Presentation of similar reference images can be useful for diagnosis of new lesions. A similarity map which can visually present the overview of the relationship between the lesions with different types may provide the supplemental information to the reference images. A new method for constructing the similarity map by multidimensional scaling (MDS) for breast masses on mammograms was investigated. Nine pathologic types were included; three regions of interests each from the nine groups were employed in this study.

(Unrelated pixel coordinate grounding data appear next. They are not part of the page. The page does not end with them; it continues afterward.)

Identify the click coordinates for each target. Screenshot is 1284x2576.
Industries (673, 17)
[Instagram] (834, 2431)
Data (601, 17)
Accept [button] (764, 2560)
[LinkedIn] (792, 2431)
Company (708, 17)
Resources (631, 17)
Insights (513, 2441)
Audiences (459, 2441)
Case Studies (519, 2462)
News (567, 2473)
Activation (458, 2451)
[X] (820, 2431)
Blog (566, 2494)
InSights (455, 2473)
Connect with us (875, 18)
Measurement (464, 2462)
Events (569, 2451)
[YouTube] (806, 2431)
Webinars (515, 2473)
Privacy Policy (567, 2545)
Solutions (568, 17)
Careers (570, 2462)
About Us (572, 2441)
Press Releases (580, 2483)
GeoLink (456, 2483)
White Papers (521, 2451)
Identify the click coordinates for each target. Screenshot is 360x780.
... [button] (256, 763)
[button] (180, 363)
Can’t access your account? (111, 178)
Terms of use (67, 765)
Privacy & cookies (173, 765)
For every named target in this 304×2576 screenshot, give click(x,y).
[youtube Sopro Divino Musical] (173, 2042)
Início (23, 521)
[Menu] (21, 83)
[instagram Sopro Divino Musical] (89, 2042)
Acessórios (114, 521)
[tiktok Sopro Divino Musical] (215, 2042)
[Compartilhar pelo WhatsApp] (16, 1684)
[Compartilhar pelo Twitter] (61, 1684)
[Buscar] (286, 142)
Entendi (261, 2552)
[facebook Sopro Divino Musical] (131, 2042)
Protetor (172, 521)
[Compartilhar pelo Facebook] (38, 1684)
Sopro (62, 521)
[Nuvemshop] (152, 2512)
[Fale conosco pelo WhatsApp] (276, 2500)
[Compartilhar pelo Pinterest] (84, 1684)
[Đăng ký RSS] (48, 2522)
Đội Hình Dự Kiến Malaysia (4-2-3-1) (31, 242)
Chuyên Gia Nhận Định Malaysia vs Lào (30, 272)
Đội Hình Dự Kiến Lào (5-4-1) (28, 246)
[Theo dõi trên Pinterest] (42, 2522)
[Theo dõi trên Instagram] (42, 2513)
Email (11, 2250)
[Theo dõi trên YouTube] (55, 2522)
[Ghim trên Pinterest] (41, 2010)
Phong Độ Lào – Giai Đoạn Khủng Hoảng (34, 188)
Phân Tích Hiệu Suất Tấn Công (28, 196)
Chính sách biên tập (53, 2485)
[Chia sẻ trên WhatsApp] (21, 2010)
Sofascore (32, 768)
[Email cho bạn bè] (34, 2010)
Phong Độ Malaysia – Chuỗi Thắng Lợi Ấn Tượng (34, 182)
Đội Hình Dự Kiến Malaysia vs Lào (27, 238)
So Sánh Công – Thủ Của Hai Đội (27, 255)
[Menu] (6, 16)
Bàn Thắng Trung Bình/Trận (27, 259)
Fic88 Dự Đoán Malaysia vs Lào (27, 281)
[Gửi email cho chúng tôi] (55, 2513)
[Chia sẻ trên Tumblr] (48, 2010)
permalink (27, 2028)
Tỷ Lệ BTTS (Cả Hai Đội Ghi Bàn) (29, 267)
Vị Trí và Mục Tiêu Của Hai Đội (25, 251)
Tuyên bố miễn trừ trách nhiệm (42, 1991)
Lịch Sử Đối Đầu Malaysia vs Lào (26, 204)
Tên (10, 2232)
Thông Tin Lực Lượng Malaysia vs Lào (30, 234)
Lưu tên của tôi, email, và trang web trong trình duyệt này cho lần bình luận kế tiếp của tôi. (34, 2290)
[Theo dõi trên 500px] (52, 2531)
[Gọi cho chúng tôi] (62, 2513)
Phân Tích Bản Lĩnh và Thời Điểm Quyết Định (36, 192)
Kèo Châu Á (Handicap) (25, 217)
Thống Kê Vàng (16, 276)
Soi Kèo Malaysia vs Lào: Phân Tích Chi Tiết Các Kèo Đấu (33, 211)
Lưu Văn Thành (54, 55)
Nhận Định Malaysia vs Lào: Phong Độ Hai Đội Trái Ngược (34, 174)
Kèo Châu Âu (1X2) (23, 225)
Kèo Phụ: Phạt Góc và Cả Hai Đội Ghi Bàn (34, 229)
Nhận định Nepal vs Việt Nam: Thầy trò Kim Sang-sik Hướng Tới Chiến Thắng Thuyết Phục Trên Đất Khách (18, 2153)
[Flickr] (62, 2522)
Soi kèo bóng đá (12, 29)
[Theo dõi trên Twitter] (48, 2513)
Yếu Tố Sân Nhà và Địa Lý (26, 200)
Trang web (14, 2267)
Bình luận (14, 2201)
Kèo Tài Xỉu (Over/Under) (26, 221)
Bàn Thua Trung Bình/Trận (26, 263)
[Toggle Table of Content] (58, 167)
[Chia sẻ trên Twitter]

Subjective similarity ratings by expert readers were obtained for all possible 351 pairs of masses. Using the average ratings, MDS similarity map was created. Each axis of the MDS configuration was fitted by the linear model with 13 image features to reconstruct the similarity map. Dissimilarity based on the distance in the reconstructed space was determined and compared with the subjective rating. The MDS map consistently represented the similarity between cysts and fibroadenomas, invasive lobular carcinomas and scirrhous carcinomas, and ductal carcinomas in situ, solid-tubular carcinomas, and papillotubular carcinomas with the experts' data. The correlation between the average subjective ratings and the dissimilarities based on the distance in the reconstructed feature space was much greater (-0.87) than that of the dissimilarities based on the distance in the conventional feature space (-0.65). The new similarity map by MDS can be useful for visualizing the relationship between breast masses with different pathologic types. It has potential usefulness in selecting the similarity measures and providing the supplemental information.